◆ **Task description**
Each record must be copied in full and unchanged; any image it holds is excluded.

Stored items from a collection:
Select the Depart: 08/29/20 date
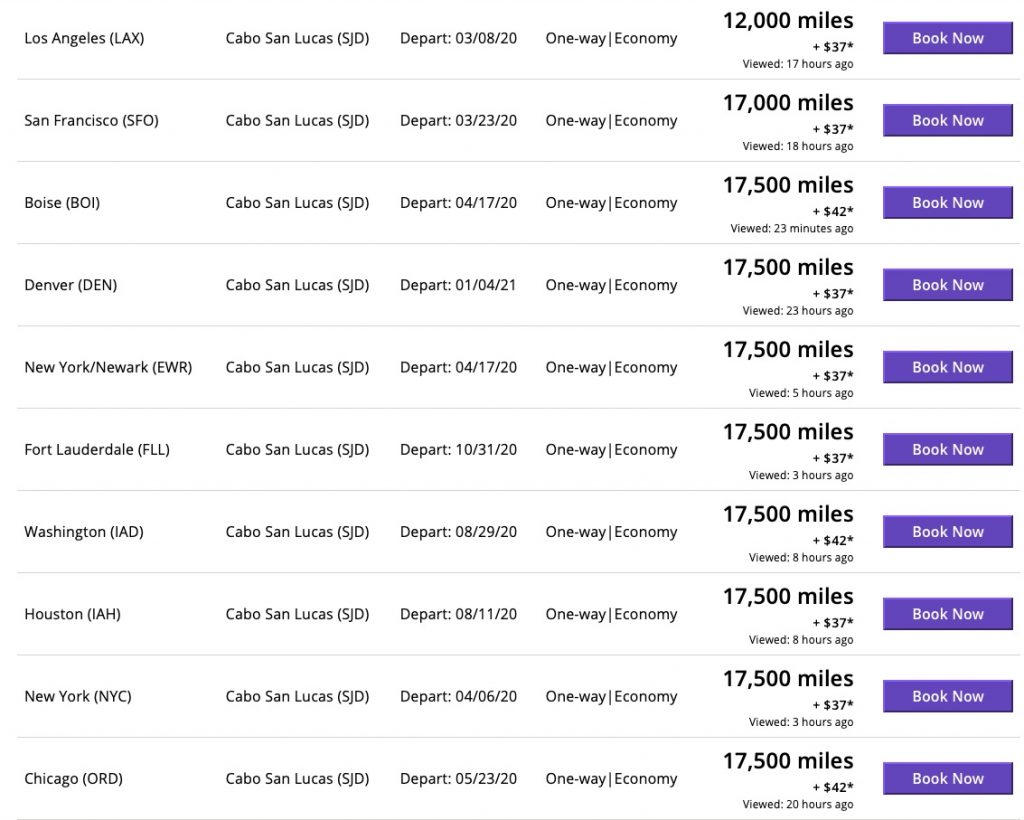This screenshot has height=820, width=1024. 458,532
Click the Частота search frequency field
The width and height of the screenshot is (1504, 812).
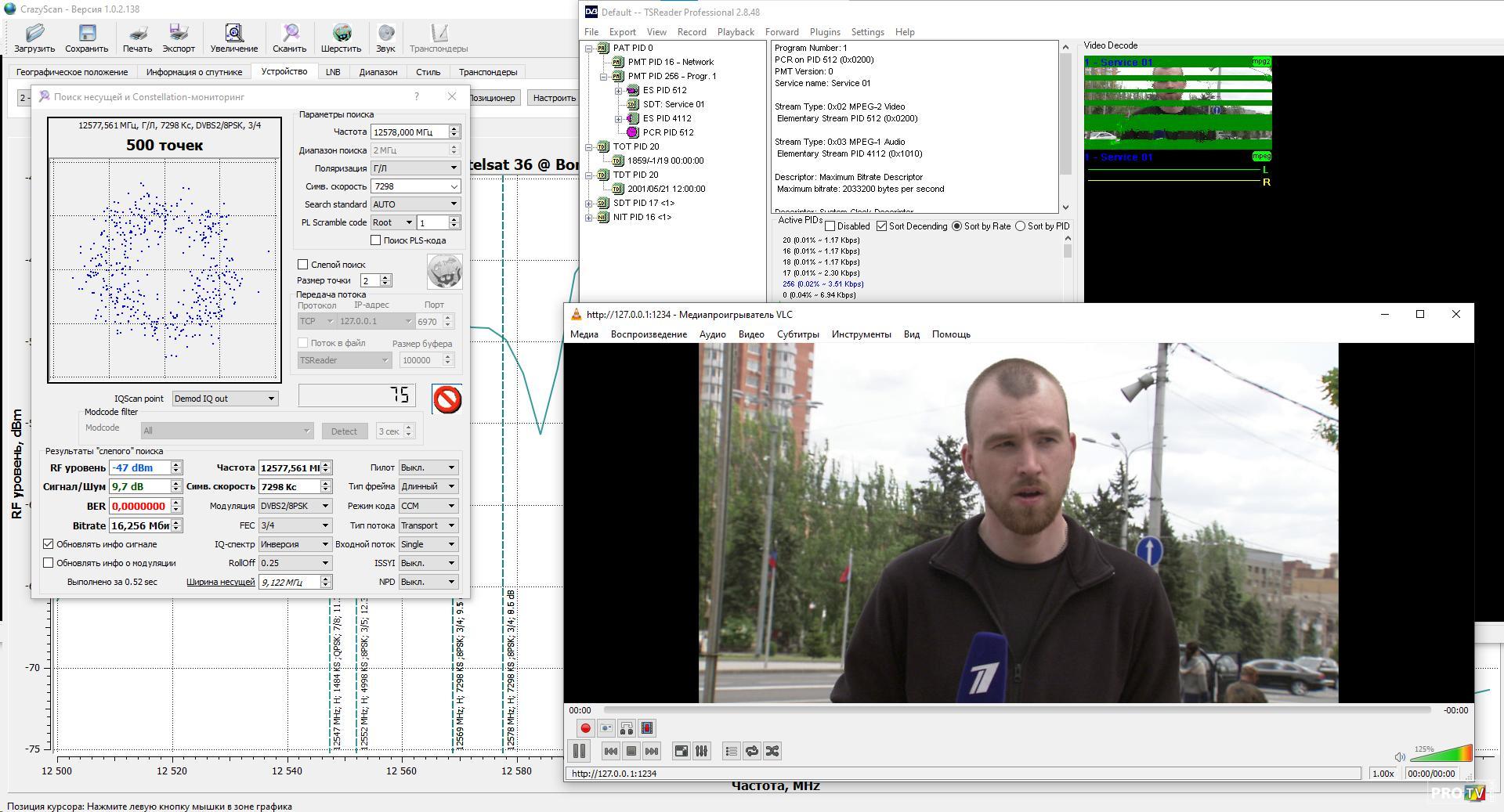point(410,132)
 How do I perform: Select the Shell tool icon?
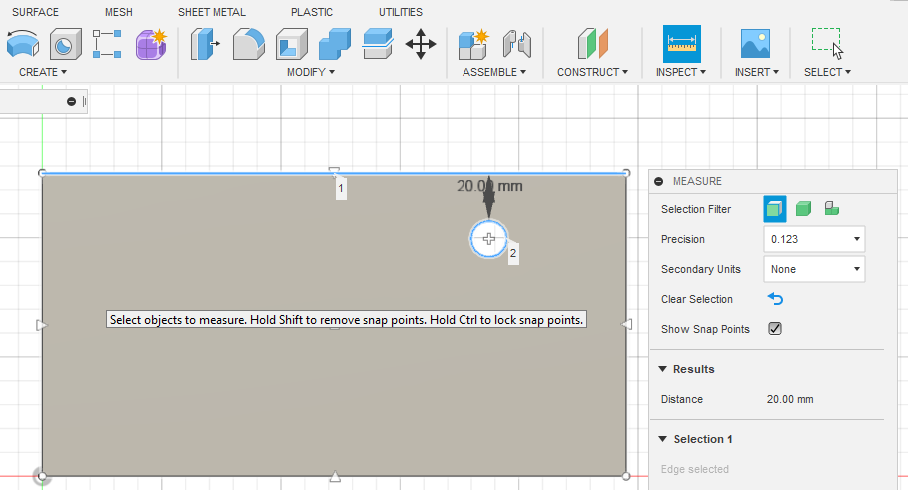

◆ **Exercise response**
Select the Depart: 08/29/20 date
This screenshot has height=820, width=1024. 458,532
Click the Частота search frequency field
The width and height of the screenshot is (1504, 812).
point(410,132)
 How do I perform: Select the Shell tool icon?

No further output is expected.